Commonly when writing domain names, "." is used to separate domain labels. IDNA2003 introduced three more separators to match input method editor usage. The pre-processing of IDNA2003 was also rather involved and included ignoring certain code points and transforming some code points into others. IDNA2003 was in theory also restricted to Unicode 3.2, but in practice that is not the case.

In September 2010 an update to IDNA2003 was issued, IDNA2008. IDNA2008 defines a lot less than IDNA2003. What it defines is valid code point sequences for domain labels (U-label) and their mapping to DNS recommendations (A-label). The pre-processing step is gone ( no longer becomes tm), the domain label separators other than "." are gone, and a few details have changed. Effectively, what should be done with a domain found in a URL is undefined relative to IDNA2003. ☺ is disallowed, as is ☃, so ☃.net might go away if Verisign starts to enforce IDNA2008. IDNA2003 with updated Unicode maps ß to ss, IDNA2008 does not have such mapping.

Unicode then came up with Unicode IDNA Compatibility Processing (commonly referred to as UTS #46). It effectively defines pre-processing for IDNA2008, re-introduces the domain label separators from IDNA2003, and makes IDNA2008 far more backwards compatible.

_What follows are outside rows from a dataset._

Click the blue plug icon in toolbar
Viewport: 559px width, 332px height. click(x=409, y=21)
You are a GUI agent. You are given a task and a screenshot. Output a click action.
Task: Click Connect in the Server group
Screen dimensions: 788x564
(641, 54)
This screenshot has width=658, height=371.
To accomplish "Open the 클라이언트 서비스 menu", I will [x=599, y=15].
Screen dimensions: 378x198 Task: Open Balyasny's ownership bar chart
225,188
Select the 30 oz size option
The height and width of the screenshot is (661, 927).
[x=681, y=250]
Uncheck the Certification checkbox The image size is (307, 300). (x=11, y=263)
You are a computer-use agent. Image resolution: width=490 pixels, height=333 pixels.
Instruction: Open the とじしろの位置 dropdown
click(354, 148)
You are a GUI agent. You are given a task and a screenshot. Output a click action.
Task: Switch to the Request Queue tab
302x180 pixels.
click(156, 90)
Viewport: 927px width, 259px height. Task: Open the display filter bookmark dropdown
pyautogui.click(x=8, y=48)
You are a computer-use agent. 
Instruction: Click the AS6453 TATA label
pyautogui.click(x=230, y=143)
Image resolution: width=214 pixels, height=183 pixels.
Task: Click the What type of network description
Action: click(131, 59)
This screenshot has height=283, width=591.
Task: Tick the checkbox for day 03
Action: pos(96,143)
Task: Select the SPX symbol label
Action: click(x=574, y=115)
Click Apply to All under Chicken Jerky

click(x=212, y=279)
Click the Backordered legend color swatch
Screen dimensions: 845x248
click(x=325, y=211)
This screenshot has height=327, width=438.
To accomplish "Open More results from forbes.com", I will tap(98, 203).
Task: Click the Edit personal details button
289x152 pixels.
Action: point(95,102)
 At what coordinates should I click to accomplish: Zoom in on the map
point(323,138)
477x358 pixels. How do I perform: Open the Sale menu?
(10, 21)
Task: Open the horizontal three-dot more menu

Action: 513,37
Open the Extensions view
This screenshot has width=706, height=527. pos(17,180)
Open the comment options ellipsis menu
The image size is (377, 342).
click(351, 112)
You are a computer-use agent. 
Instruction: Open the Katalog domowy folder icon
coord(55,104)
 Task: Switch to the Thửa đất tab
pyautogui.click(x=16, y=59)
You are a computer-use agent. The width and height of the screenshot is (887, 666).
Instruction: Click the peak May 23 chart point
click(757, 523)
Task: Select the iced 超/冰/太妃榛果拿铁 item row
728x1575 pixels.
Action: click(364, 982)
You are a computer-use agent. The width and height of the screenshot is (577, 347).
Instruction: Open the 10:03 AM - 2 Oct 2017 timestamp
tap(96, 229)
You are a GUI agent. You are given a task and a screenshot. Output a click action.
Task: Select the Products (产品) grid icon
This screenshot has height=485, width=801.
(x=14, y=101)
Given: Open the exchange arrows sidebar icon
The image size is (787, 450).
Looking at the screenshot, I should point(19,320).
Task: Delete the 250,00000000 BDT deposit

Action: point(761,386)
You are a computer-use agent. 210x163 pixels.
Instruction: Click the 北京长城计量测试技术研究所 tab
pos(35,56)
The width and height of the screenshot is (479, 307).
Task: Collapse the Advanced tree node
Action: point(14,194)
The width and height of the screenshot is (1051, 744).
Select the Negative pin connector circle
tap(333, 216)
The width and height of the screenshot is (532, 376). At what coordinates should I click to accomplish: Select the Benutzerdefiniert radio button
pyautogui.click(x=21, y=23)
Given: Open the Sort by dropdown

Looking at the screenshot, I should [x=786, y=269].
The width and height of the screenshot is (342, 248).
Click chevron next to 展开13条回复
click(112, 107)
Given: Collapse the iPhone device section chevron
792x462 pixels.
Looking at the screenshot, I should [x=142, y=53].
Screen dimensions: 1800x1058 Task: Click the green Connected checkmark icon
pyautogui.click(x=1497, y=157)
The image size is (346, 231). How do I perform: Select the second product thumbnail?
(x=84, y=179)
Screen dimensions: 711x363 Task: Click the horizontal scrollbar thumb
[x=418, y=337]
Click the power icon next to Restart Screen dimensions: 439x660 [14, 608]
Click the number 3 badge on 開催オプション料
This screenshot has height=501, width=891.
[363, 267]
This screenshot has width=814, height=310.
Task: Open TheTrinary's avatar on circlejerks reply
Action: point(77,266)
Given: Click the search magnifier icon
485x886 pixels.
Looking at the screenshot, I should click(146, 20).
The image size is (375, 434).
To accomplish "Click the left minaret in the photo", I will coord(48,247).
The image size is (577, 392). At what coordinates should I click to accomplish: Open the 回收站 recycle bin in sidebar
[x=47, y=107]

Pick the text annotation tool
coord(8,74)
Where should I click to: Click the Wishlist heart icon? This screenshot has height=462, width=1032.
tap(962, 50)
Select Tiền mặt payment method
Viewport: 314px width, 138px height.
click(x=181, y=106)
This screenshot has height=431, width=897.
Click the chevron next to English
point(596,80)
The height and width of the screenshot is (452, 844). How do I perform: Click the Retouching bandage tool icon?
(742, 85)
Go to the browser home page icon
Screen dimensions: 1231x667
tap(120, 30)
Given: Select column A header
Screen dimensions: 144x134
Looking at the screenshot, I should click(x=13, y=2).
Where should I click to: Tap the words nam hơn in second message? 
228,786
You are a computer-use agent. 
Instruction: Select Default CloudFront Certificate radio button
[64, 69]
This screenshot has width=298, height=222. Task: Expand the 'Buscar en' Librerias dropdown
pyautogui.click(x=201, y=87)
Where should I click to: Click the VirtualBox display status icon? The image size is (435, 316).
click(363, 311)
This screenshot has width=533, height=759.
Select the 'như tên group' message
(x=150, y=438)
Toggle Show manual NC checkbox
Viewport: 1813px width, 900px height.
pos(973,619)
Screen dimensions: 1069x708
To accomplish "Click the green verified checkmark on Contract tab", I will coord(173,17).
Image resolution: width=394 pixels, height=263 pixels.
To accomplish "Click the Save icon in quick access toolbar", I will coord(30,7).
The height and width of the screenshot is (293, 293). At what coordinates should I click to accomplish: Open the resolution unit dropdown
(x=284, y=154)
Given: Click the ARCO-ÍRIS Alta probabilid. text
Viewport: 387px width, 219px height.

Then there are the implementations. Firefox, Internet Explorer, Chrome, and Safari implement IDNA2003 with an updated version of Unicode (ß becomes ss). Opera implements IDNA2008, with the pre-processing from RFC 5895 (a recommended against and non-normative part of IDNA2008), the domain label separators from IDNA2003, and no restrictions on Unicode code points (☃.net works). Firefox has plans to implement IDNA2008, possibly via UTS #46, but has no resources at the moment. WebKit has to my knowledge very little interest in touching this and from what I have seen the same is true for Internet Explorer.

The other component in implementations is what to display towards the user. Unicode or Punycode? This does not affect interoperability and is therefore of less interest to me, but you can get a general idea by reading IDN in Google Chrome.

In the end though, I have absolutely no idea which of these various practices to require in the URL Standard so I guess I will wait a bit for someone to make a move here.